Si l’Etat n’est plus un substitut aux insuffisances du marché, c’est que l’Etat comme le marché sont identifiés comme un problème pour le pluralisme de l’information. Quand le financement publicitaire est favorisé, le besoin d’audience peut conduire au sensationnalisme ou encore à la multiplication des copier-coller au nom de la réactivité du média. Plus généralement, le financement publicitaire impose une ligne éditoriale non conflictuelle, une journaliste expliquant que la pression de l’annonceur est inexistante « car nous sommes un média qui n’est pas très dérangeant ». Quand un pure player devient dérangeant, mettant l’investigation au cœur du renouvellement du journalisme (Charon, 2003), ainsi de Mediapart, alors il se doit d’être payant pour disposer des moyens de ses ambitions. Le marché n’est une solution que dans la mesure où il permet l’émergence d’un public de consommateurs citoyens. Pour les journalistes des médias alternatifs, économiquement beaucoup plus fragiles, le recours à l’abonnement militant devient un impératif, la recherche ayant montré que le modèle économique de l’abonnement s’impose aux médias alternatifs qui, face à la concurrence des généralistes, doivent privilégier « des marchés de niche très ciblés » (Lyubareva & al., 2020, p. 165). L’Etat n’est pas non plus la solution pour les journalistes de ces médias alternatifs et pure players aux lignes éditoriales marquées : si la publicité peut conduire à l’autocensure, les aides publiques également qui étaient pourtant censées, historiquement, pallier les insuffisances structurelles du marché régulé. L’automaticité du versement des aides d’Etat permet de minimiser le risque de pression politique. Mais les aides des collectivités locales sont suspectées de favoriser l’autocensure chez les pure players locaux. D’autres journalistes rappellent à l’inverse le lien historique entre aides de l’Etat à la presse et préservation du pluralisme de l’information. Tous insistent en revanche sur la nécessité de transparence à l’égard des aides de l’Etat et des collectivités. Le principe de transparence de l’actionnariat imposé par les ordonnances de 1944 est ainsi étendu aux subsides publics, les journalistes soulignant le risque de
pressions de nature politique pour les aides directes.

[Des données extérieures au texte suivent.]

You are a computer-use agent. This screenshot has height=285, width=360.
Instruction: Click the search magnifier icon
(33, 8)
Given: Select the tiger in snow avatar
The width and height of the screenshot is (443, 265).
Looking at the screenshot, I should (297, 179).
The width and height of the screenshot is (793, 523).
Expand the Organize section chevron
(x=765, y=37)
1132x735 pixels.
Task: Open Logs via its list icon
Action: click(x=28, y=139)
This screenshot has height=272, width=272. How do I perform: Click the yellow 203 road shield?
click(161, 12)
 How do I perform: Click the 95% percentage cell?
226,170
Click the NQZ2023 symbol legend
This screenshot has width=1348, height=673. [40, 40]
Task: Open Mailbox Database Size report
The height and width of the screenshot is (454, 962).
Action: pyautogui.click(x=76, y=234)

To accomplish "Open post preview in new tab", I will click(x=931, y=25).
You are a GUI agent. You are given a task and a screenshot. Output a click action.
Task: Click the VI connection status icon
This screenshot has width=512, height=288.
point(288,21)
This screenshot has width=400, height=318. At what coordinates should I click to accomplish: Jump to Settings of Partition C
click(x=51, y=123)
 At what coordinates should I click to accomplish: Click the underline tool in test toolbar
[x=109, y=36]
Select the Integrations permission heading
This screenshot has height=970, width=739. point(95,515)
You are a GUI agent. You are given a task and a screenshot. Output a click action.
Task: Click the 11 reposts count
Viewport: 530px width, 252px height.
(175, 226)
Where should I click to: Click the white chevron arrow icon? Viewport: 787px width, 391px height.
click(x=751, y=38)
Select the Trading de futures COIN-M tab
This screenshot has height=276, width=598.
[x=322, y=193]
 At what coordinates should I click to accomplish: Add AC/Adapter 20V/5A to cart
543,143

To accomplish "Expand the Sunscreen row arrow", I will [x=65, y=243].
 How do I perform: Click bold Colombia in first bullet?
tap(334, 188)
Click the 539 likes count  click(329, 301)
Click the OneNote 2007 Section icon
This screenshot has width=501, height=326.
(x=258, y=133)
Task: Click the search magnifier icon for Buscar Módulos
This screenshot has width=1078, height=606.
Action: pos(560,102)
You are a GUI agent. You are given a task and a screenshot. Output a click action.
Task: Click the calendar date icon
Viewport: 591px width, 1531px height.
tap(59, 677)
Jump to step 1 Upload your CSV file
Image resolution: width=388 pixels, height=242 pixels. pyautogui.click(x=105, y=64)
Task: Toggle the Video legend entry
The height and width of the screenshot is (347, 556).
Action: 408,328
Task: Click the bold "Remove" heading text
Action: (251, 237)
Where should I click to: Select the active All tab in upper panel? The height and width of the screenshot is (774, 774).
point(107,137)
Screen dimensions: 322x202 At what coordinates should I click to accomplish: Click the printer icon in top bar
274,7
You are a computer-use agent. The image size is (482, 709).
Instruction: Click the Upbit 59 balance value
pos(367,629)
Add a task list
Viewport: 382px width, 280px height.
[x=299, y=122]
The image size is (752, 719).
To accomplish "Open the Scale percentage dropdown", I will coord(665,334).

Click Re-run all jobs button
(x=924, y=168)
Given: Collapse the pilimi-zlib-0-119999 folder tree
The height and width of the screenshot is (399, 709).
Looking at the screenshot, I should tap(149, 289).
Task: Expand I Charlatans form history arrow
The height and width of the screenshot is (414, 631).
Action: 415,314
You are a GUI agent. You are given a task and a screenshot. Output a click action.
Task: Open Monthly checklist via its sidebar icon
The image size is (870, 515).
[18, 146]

Si le consommateur citoyen est valorisé par les journalistes, c’est parce que la puissance publique n’est plus le garant idéal de l’indépendance de la presse face au marché, les bénéficiaires du système des aides de l’Etat à la presse étant d’abord les grands groupes de presse intégrés. D’autres ressources sont donc nécessaires qui vont apparaître, dans nos entretiens, autour de la question du don. Ces résultats de l’enquête n’avaient pas été anticipés car le don va être abordé par nombre de journalistes des médias alternatifs non pas comme un don en argent mais comme un don de temps, comme un don de soi. La question du bénévolat surgit ici au cœur des modèles économiques des médias alternatifs à très faibles ressources. Le consommateur citoyen est rejoint par des journalistes citoyens, les deux participant d’une même mission de défense d’une presse différente.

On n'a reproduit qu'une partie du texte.